QUOTED PASSAGE.

........

Mathematical Explanation#

SPD Batch Normalization performs:

  1. Fréchet Mean: \(\mathcal{G} = \arg\min_G \sum_i d^2(G, X_i)\) where \(d\) is the geodesic distance

  2. Centering: \(\tilde{X}_i = \mathcal{G}^{-1/2} X_i \mathcal{G}^{-1/2}\)

  3. Learnable Bias (optional): \(Y_i = B^{1/2} \tilde{X}_i B^{1/2}\)

Key differences from Euclidean batch norm:

  • Uses geometric (Fréchet) mean instead of arithmetic mean

  • Centering via matrix multiplication, not subtraction

  • Variance scaling via matrix power, not division

Animation#

The animation shows SPD Batch Normalization centering the data around the identity matrix.

# Create animation figure
fig_anim, axes_anim = plt.subplots(1, 3, figsize=(16, 5))
ax_before = axes_anim[0]
ax_mean = axes_anim[1]
ax_after = axes_anim[2]

# Animation parameters
n_frames = 50
pause_frames = 25


def animate(frame):
    """Animation frame update."""

........

DATASET RECORDS.
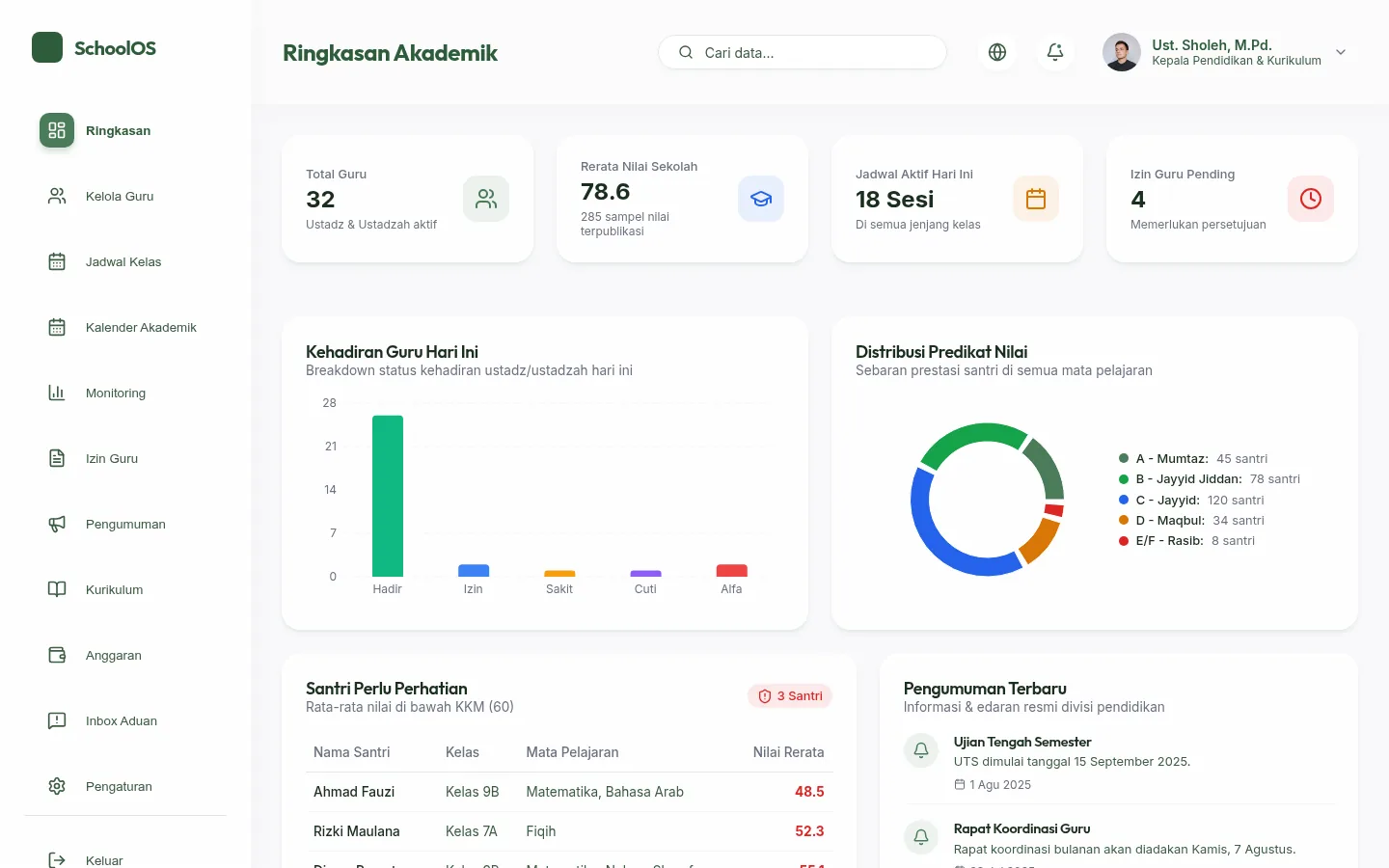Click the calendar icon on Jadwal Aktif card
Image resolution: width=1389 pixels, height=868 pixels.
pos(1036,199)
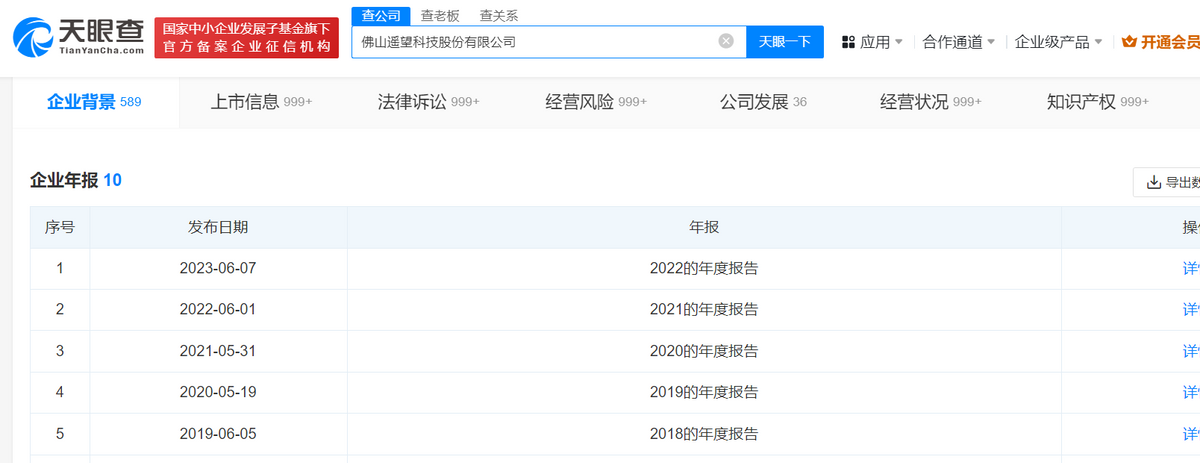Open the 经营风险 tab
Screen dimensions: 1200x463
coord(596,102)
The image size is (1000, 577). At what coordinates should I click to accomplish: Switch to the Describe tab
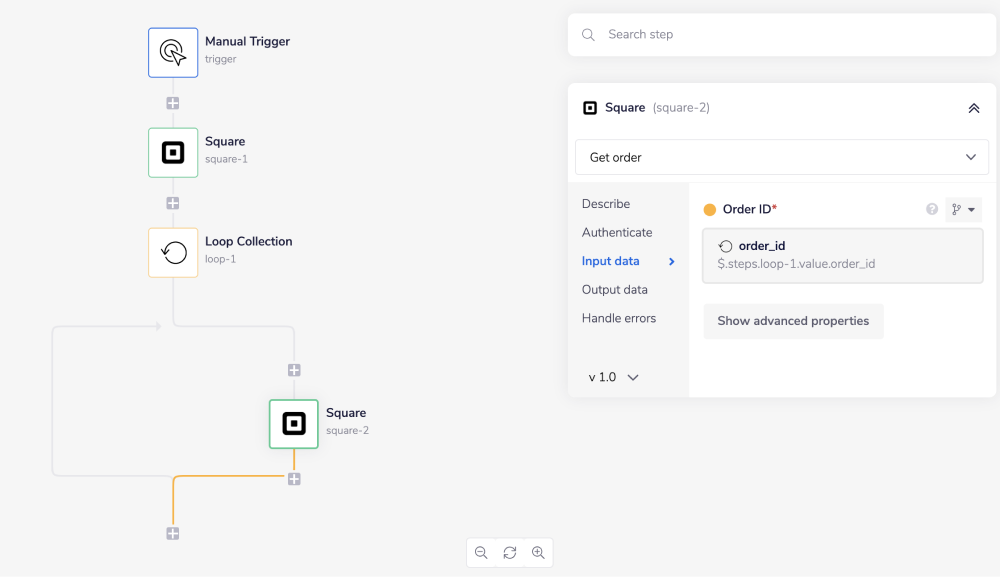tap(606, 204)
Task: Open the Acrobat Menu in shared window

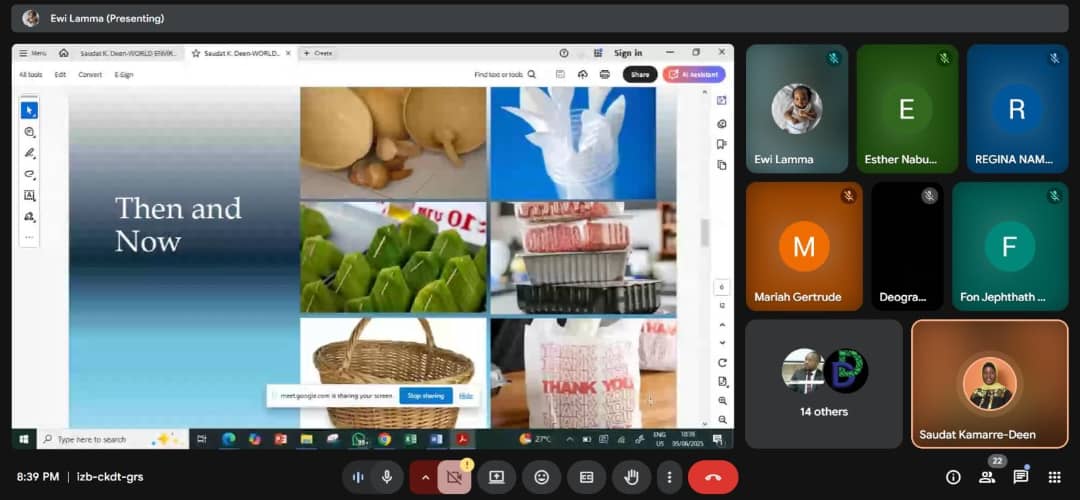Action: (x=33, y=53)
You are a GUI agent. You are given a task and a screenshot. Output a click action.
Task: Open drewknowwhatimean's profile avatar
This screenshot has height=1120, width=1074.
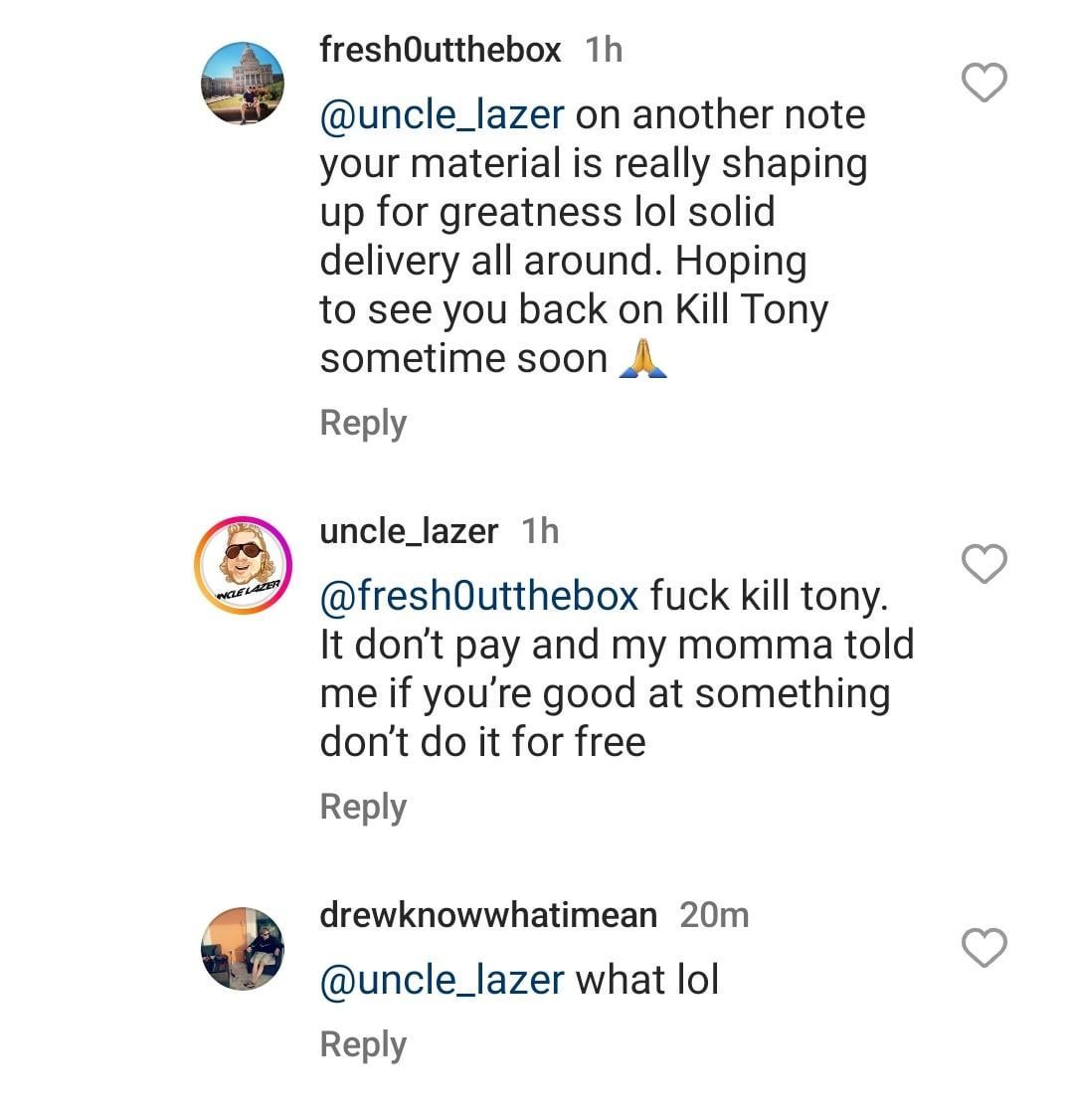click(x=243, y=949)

........

GIVEN PROBLEM 1. In the SPD batch normalization text, change "arithmetic mean" to "simple average" and give the part that opens with the words containing "3. Learnable Bias" and closes with "the identity matrix.".
GIVEN PROBLEM 2. According to the SPD batch normalization text, around which matrix does the animation show the data being centered?
GIVEN PROBLEM 3. Carry the SPD batch normalization text on from the point where it stops.

RIGHT ANSWER 1.
3. Learnable Bias (optional): \(Y_i = B^{1/2} \tilde{X}_i B^{1/2}\)

Key differences from Euclidean batch norm:

  • Uses geometric (Fréchet) mean instead of simple average

  • Centering via matrix multiplication, not subtraction

  • Variance scaling via matrix power, not division

Animation#

The animation shows SPD Batch Normalization centering the data around the identity matrix.

RIGHT ANSWER 2. The identity matrix.

RIGHT ANSWER 3.
    # Clear all axes
    ax_before.clear()
    ax_mean.clear()
    ax_after.clear()

    # Progress
    if frame < pause_frames:
        t = 0.0
        phase = "Before normalization"
    elif frame < pause_frames + n_frames:
        t = (frame - pause_frames) / n_frames
        t = 0.5 * (1 - np.cos(np.pi * t))  # Smooth easing
        phase = f"Computing Fréchet mean & centering (t={t:.2f})"
    else:
        t = 1.0
        phase = "After normalization"

    # --- Before plot ---
    setup_spd_plot(ax_before, xlim=(-4, 4), ylim=(-4, 4), title="Input Batch (SPD)")

    for i, (X, pos) in enumerate(zip(batch_matrices, positions_before)):
        ellipse = create_ellipse_patch(
            X,
            tuple(pos),
            alpha=0.5,
            color=colors[i],
            edgecolor="black",
            linewidth=1.5,
        )
        ax_before.add_patch(ellipse)

    # Draw Fréchet mean
    ellipse_mean = create_ellipse_patch(
        mean_matrix,
        (0, 0),
        alpha=0.3,
        color=COLORS["mean"],
        edgecolor=COLORS["mean"],
        linewidth=3,
    )
    ax_before.add_patch(ellipse_mean)
    ax_before.text(
        0, -3.5, "Purple: Fréchet Mean", ha="center", fontsize=9, color=COLORS["mean"]
    )

    # --- Mean computation visualization ---
    ax_mean.set_xlim(-3, 3)
    ax_mean.set_ylim(-3, 3)
    ax_mean.set_aspect("equal")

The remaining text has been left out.